A study published by Copernicus suggests 2023 will possibly become the warmest year on record. 

 

Dr Friederike Otto, Senior Lecturer in Climate Science, Grantham Institute, Imperial College London, said:

“I think the most important thing to highlight here is that this is not just another record or another big number that is statistically interesting. The fact that we’re seeing this record hot year means record human suffering. Within this year, extreme heatwaves and droughts made much worse by these extreme temperatures have caused thousands of deaths, people losing their livelihoods, being displaced etc.  These are the records that matter.  That is why the Paris Agreement is a human rights treaty, and not keeping to the goals in it is violating human rights on a vast scale.”

 

Prof Richard Allan, Professor of Climate Science, University of Reading, said:

“It is one of the worst kept secrets that 2023 looks set to be the warmest year globally in the observational record and with October warmth continuing the record crushing trend and an El Niño flexing its muscles it seems a dead cert.

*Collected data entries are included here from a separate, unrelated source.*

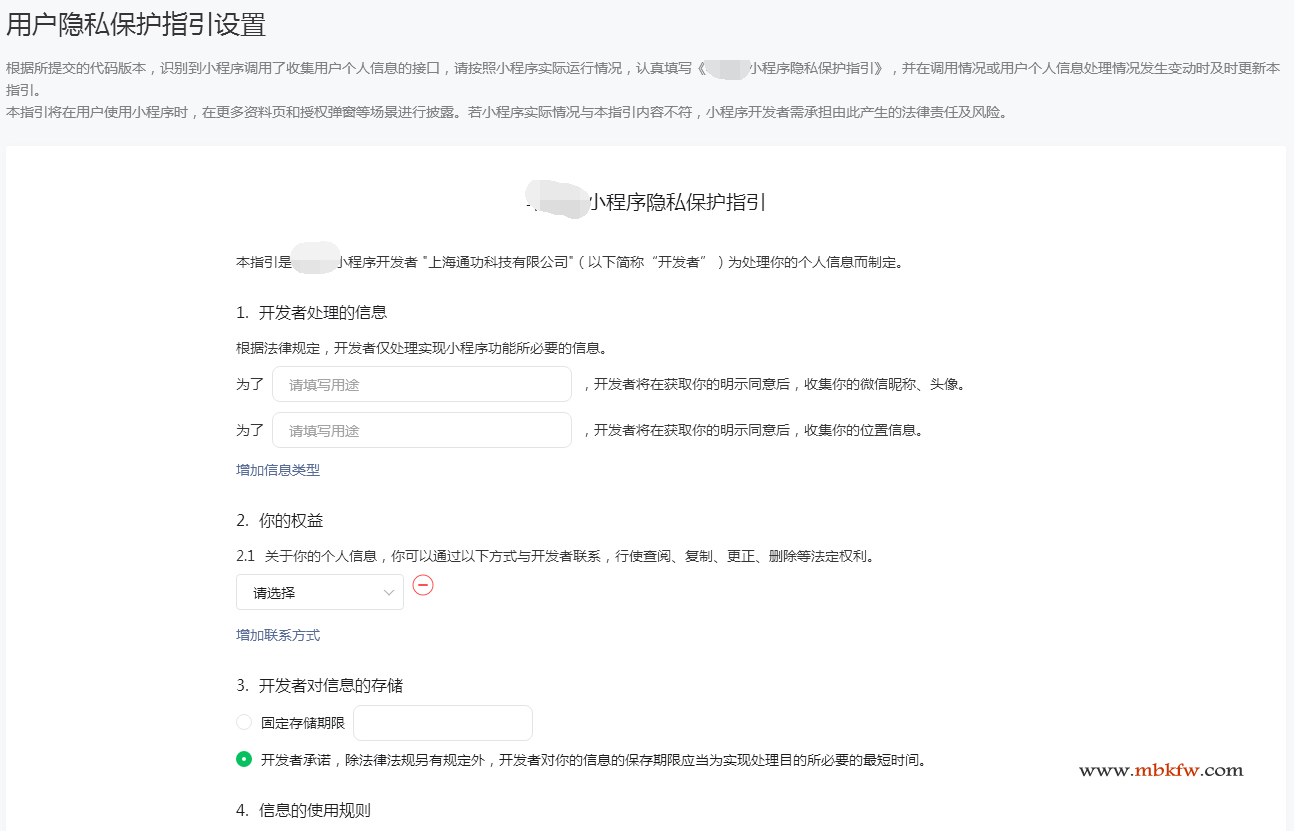This screenshot has height=831, width=1294.
Task: Focus purpose field for 微信昵称、头像
Action: click(x=421, y=384)
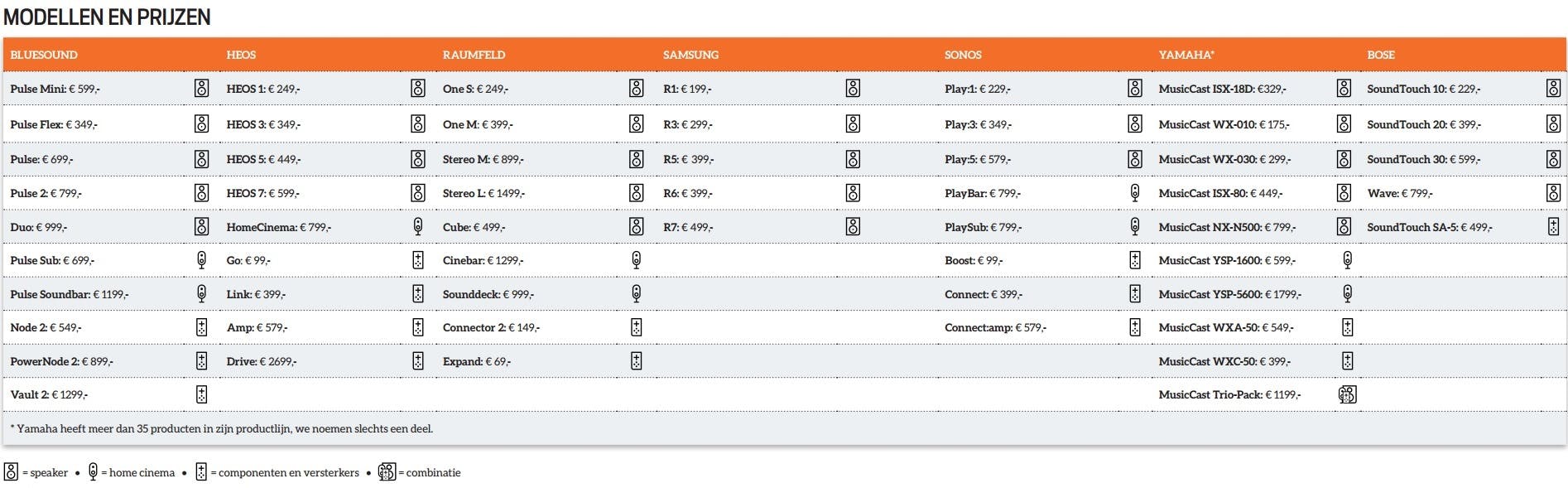Click the BLUESOUND column header
1568x488 pixels.
44,55

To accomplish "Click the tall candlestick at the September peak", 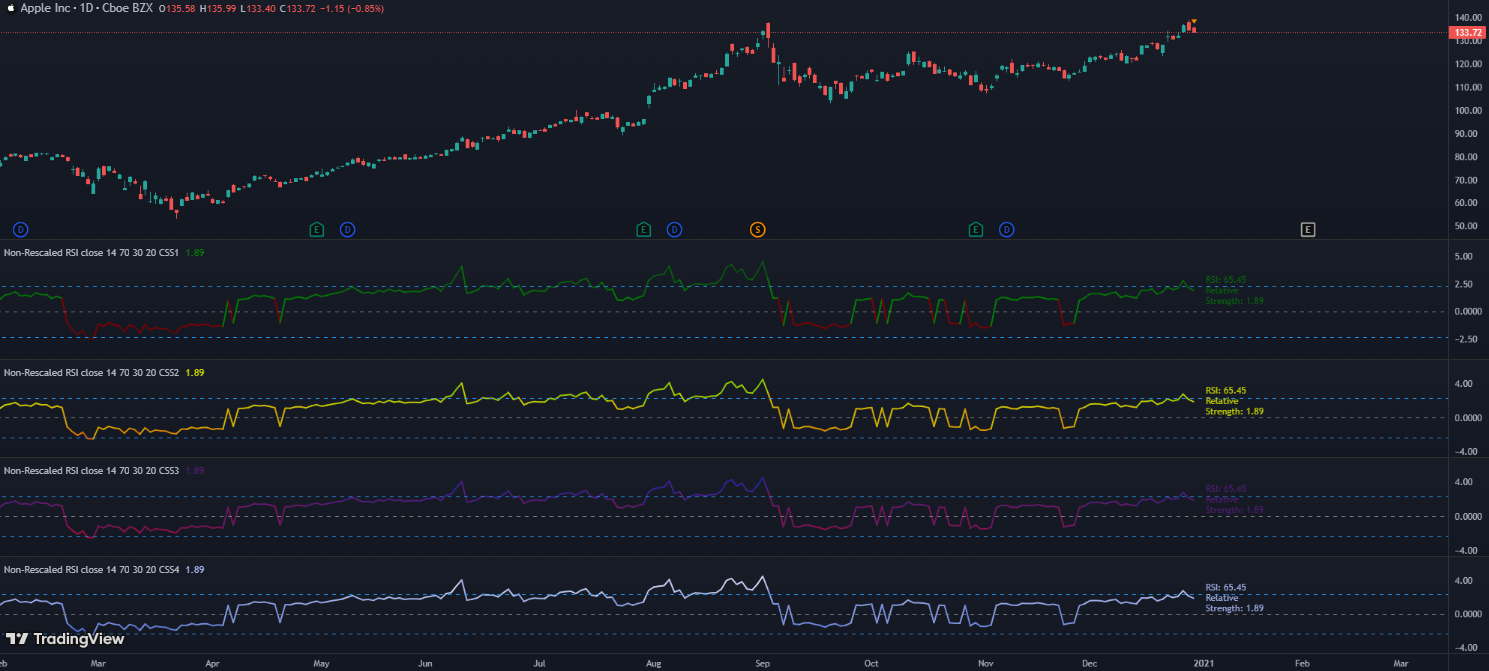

Only with rapid and massive cuts in greenhouse gas emissions across all sectors can we avoid these repeating headlines of record breaking warmth and more importantly limit the growing severity of wet, hot and dry extremes that accompany a rapidly warming world.”

 

Dr Akshay Deoras, Research Scientist, National Centre for Atmospheric Science and the Department of Meteorology, University of Reading, said:

“The sizzling October 2023 is another unfortunate example that shows how temperature records are getting shattered by a humongous margin. Global warming due to increased greenhouse gas emissions and El Niño in the tropical Pacific Ocean are hitting the planet really hard. It is frightening to see that the global temperature since June 2023 is much warmer than that during the second half of 2015 when El Niño was much stronger. Our planet continues to pass through unfortunate milestones in its meteorological history, and it won’t be surprising to see new records in subsequent months.”

 

Prof David Reay, Professor of Carbon Management and Executive Director of the Edinburgh Climate Change Institute, University of Edinburgh, said:

“Laid out so starkly, the 2023 numbers on air temperatures, sea temperatures, sea ice and the rest look like something out of a Hollywood movie. Indeed, if our current global efforts to tackle climate change were a film it would be called ‘Hot Mess’.”

 

Prof Ed Hawkins, Professor of Climate Science at the University of Reading and National Centre for Atmospheric Science, said:

“Another month, another unprecedented record. The consequences are all too clear: floods, heatwaves and storms, all made worse by climate change and our reliance on burning fossil fuels. We already have many of the solutions to wean ourselves off this deadly addiction, but only if different choices are made to confront this issue now, rather than pretend it will be solved in the future and therefore commit the world to even worse consequences.”

 

’October 2023 – Exceptional temperature anomalies; 2023 virtually certain to be warmest year on record’ was published in Copernicus at 03:00 UK time on Wednesday 8th November.